• _The problem_:
No pictures go in the copy. Restate, word for word, each line from the one containing "You are a GUI" through the last line below.

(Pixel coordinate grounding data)
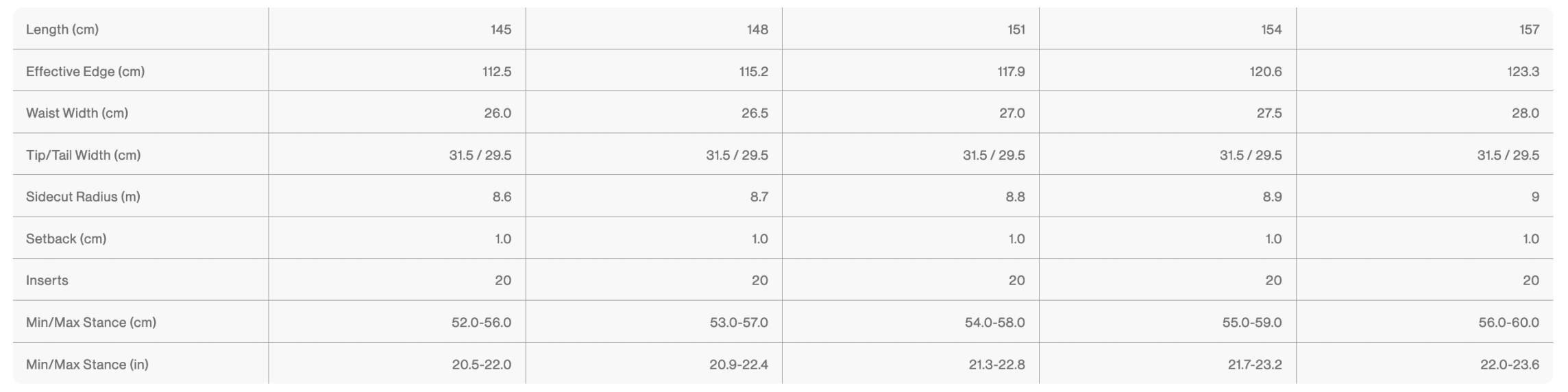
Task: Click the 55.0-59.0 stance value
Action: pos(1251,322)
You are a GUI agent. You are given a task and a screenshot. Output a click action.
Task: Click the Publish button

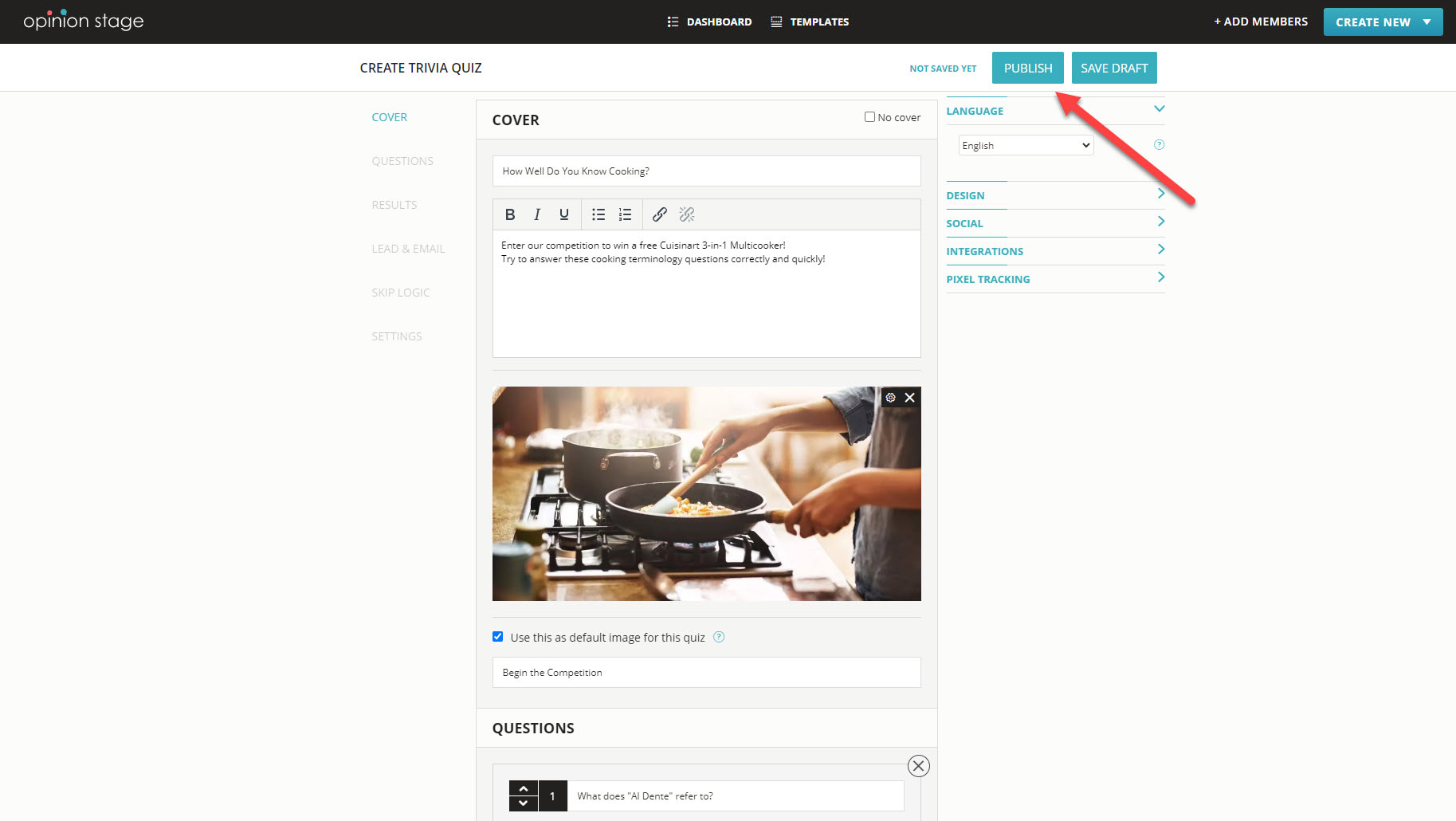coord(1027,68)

• _Problem solution_:
You are a GUI agent. You are given a task and a screenshot. Output a click action.
Task: Click the Publish button

coord(1027,68)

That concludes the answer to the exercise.